At block 2008, the high-k dielectric material of the second layer is heated or annealed to generate a ferroelectric phase in at least one of the layers formed. Due to the stress exerted on at least the second layer before the heating process, a ferroelectric phase may be generated within the material of the second layer at relatively low temperatures. The heating process may be performed at a temperature of, for example, less than 1000° C., such as less than about 400° C. During the crystallization of the layers, the ferroelectric phase of the second layer (i.e., the nanocrystals formed therein) may influence the crystallization of the other layers such that the entire stack takes on a ferroelectric phase. In other words, the second layer (and/or any other layers on which a stress is exerted before the annealing process) may serve as a template layer for the formation of a ferroelectric phase in the layers which are not stressed before the annealing process. At block 2010, the method ends.

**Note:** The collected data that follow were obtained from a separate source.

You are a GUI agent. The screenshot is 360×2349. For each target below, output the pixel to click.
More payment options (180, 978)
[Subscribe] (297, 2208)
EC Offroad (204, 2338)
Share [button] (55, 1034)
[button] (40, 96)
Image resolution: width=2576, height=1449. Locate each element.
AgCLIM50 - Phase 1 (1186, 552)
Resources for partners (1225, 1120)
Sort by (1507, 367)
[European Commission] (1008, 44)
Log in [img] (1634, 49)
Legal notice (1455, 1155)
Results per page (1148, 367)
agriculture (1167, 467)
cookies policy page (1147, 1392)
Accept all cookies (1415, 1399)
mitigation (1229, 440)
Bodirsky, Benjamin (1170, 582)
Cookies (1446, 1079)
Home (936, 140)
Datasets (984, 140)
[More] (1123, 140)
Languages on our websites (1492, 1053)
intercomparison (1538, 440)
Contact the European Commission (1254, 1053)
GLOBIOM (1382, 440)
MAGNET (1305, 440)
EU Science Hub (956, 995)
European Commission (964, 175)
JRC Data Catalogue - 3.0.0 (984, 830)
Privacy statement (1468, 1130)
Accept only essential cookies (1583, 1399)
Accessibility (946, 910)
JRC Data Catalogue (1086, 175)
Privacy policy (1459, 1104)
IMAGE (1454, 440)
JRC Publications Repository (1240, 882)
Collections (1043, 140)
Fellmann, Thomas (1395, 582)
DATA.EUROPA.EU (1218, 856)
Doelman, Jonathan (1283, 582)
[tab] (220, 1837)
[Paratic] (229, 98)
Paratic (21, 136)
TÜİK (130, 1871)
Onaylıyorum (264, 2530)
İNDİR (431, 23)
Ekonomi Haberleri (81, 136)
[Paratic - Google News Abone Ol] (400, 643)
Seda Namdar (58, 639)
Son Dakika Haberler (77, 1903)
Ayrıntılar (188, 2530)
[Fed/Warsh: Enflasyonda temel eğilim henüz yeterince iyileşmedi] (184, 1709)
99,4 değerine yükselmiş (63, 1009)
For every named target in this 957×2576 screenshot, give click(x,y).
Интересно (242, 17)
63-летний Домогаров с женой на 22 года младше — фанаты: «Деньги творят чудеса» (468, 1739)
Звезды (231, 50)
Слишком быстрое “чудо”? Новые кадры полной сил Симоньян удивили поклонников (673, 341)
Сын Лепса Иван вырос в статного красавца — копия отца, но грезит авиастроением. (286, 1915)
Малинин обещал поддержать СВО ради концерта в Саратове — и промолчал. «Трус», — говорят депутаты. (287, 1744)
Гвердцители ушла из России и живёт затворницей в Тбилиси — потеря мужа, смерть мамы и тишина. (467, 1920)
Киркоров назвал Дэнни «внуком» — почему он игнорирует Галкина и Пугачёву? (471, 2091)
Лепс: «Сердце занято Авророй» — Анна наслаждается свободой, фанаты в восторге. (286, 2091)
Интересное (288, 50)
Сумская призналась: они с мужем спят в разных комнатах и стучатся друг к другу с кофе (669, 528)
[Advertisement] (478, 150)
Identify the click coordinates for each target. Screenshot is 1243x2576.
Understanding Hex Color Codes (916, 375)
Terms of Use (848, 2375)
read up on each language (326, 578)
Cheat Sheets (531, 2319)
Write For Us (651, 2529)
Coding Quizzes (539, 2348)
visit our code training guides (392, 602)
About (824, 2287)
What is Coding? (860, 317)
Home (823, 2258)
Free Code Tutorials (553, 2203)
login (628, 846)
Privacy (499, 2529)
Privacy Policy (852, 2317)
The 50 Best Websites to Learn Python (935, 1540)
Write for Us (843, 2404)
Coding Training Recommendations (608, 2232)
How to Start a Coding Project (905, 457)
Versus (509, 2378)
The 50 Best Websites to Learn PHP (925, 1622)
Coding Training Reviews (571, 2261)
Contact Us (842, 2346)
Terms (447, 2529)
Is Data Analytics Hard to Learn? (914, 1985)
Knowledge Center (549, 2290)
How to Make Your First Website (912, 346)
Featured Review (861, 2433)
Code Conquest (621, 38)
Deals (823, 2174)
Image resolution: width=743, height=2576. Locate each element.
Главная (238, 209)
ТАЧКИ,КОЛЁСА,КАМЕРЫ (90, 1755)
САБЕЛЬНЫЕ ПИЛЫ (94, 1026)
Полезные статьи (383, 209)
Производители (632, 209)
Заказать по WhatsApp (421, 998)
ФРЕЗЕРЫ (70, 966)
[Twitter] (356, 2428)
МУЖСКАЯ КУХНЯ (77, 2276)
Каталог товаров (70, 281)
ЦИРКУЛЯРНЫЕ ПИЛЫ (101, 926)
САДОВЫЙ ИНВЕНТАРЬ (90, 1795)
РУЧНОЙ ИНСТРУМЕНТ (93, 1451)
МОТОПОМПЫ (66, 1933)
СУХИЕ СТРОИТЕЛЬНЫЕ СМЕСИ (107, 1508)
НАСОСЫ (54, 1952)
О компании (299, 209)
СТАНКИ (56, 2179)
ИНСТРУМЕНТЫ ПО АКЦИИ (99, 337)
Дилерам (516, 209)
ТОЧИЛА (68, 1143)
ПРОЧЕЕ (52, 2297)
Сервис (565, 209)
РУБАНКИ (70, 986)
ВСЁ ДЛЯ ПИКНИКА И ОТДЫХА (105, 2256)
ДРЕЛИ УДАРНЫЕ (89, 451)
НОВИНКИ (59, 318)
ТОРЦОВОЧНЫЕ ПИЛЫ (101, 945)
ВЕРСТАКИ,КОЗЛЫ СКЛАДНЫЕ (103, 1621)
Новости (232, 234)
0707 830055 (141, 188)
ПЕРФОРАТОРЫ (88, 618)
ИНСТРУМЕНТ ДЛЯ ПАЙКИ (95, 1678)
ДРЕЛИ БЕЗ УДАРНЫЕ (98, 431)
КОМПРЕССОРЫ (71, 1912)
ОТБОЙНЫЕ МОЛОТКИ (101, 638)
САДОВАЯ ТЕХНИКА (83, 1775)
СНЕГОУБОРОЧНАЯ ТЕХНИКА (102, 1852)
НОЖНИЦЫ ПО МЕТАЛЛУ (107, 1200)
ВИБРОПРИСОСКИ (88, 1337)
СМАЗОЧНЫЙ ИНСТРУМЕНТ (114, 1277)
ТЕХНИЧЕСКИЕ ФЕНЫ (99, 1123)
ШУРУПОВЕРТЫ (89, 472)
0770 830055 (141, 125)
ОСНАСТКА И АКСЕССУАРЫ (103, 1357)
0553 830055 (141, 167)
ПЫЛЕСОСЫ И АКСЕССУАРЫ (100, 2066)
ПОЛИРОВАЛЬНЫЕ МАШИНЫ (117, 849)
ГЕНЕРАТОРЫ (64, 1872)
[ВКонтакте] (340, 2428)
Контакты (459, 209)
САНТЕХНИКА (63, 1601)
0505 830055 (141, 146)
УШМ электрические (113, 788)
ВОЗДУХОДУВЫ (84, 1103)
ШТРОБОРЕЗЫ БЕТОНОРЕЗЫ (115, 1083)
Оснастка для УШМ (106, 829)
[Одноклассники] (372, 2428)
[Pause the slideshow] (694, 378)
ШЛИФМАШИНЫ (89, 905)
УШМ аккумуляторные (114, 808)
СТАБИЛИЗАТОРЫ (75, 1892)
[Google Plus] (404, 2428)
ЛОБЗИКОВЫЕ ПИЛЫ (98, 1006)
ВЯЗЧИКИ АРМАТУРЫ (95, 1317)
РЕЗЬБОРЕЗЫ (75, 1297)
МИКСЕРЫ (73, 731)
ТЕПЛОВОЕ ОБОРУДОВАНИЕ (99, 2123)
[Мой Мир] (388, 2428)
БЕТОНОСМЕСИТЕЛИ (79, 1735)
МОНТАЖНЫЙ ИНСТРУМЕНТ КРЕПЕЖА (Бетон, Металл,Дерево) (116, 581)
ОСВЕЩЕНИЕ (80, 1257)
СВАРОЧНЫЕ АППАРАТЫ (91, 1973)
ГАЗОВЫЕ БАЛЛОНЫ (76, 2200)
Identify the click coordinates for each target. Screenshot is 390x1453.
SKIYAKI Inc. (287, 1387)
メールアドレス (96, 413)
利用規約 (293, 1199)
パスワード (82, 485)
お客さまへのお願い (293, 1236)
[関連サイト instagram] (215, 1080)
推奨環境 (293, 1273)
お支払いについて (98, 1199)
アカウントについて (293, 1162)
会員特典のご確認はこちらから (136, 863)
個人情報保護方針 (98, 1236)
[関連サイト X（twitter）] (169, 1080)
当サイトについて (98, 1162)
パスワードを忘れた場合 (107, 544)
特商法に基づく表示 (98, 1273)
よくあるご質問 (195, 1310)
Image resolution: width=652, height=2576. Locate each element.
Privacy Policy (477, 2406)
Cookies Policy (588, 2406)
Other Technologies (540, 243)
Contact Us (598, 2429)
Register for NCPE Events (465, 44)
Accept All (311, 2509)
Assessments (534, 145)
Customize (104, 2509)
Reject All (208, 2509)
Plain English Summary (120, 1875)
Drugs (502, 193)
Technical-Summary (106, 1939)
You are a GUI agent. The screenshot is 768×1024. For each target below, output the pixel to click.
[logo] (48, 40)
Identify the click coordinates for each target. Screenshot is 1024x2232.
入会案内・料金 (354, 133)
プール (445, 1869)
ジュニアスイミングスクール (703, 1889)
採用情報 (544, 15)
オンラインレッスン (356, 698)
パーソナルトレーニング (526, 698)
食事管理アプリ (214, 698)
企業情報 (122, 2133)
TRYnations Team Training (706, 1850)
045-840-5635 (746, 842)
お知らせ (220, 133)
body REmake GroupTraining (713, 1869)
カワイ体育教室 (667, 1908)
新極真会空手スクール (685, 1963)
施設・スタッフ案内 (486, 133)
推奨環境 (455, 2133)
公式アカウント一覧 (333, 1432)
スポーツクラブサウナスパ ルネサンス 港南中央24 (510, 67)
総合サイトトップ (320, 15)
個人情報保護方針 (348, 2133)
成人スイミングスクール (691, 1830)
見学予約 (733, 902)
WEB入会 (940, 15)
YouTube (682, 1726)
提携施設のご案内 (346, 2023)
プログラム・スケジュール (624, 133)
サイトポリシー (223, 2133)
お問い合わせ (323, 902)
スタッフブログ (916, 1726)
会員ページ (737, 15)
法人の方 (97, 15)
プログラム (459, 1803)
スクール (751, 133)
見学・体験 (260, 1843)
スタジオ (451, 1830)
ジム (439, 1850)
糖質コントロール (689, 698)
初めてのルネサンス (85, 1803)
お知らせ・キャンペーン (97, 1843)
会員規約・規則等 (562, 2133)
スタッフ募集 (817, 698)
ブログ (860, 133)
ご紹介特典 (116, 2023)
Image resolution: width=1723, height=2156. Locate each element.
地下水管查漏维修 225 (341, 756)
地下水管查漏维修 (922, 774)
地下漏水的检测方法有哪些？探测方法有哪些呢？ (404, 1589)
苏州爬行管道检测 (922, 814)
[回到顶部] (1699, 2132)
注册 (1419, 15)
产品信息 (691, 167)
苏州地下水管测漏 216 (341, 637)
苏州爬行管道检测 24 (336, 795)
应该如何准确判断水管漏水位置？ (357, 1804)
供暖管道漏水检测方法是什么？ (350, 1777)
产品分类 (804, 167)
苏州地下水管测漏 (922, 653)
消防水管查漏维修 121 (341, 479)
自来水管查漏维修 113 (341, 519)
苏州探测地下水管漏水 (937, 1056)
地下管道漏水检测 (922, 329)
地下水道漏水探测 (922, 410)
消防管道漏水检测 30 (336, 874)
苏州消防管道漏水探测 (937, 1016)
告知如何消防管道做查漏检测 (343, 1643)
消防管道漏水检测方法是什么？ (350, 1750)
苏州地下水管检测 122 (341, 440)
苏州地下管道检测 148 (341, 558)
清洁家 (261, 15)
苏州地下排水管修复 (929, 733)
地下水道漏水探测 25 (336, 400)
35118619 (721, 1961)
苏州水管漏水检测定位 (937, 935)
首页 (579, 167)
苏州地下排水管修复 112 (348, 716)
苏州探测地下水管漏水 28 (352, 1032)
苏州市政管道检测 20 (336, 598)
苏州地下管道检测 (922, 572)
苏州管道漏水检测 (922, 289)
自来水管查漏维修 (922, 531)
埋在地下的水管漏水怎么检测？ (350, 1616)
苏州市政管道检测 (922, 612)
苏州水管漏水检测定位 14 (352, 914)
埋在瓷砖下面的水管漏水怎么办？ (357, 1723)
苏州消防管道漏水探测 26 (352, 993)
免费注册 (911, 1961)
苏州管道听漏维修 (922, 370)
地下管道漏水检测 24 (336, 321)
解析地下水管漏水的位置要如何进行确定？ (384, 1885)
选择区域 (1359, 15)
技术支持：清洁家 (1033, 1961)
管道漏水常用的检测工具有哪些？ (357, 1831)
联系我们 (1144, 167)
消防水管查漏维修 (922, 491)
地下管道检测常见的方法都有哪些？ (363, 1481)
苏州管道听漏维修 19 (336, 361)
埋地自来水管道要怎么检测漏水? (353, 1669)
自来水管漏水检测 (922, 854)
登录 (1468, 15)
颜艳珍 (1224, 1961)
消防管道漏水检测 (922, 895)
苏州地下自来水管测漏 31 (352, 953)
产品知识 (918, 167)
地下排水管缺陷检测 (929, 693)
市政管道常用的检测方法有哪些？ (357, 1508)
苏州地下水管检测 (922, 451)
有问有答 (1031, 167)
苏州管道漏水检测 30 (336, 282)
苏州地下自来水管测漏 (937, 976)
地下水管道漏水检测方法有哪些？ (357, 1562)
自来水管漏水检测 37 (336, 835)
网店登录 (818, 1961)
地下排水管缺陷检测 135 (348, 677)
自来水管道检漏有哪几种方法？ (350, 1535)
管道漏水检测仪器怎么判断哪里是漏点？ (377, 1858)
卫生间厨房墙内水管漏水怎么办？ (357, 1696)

Thus, in some embodiments, methods for forming a ferroelectric material are provided. A trench body is provided. A trench is formed in the trench body. A dielectric material is deposited within the trench. A filler material is deposited within the trench over the dielectric material. The filler material is caused to expand (e.g., heated) such that a stress is exerted on the dielectric material. While the stress is exerted on the dielectric material, the dielectric material is heated to generate a ferroelectric phase within the dielectric material.
In some embodiments, methods for forming a ferroelectric material are provided. A trench body is provided. A trench is formed in the trench body. A high-k dielectric material is deposited within the trench. The high-k dielectric material includes at least one of hafnium oxide, zirconium oxide, or a combination thereof. A filler material is deposited within the trench over the high-k dielectric material. The filler material includes a polymer. The filler material is caused to expand (e.g., heated) such that a stress is exerted on the high-k dielectric material. The causing of the filler material to expand includes directing light into the filler material. While the stress is exerted on the high-k dielectric material, the high-k dielectric material is heated to generate a ferroelectric phase within the high-k dielectric material.
In some embodiments, methods for forming a ferroelectric material are provided. A substrate is provided. A first layer is formed above the substrate. The first layer is non-contiguous. A second layer is formed above the first layer using atomic layer deposition (ALD). The second layer includes a high-k dielectric material. The high-k dielectric material is heated to generate a ferroelectric phase within the high-k dielectric material.
Although the foregoing examples have been described in some detail for purposes of clarity of understanding, the invention is not limited to the details provided. There are many alternative ways of implementing the invention. The disclosed examples are illustrative and not restrictive.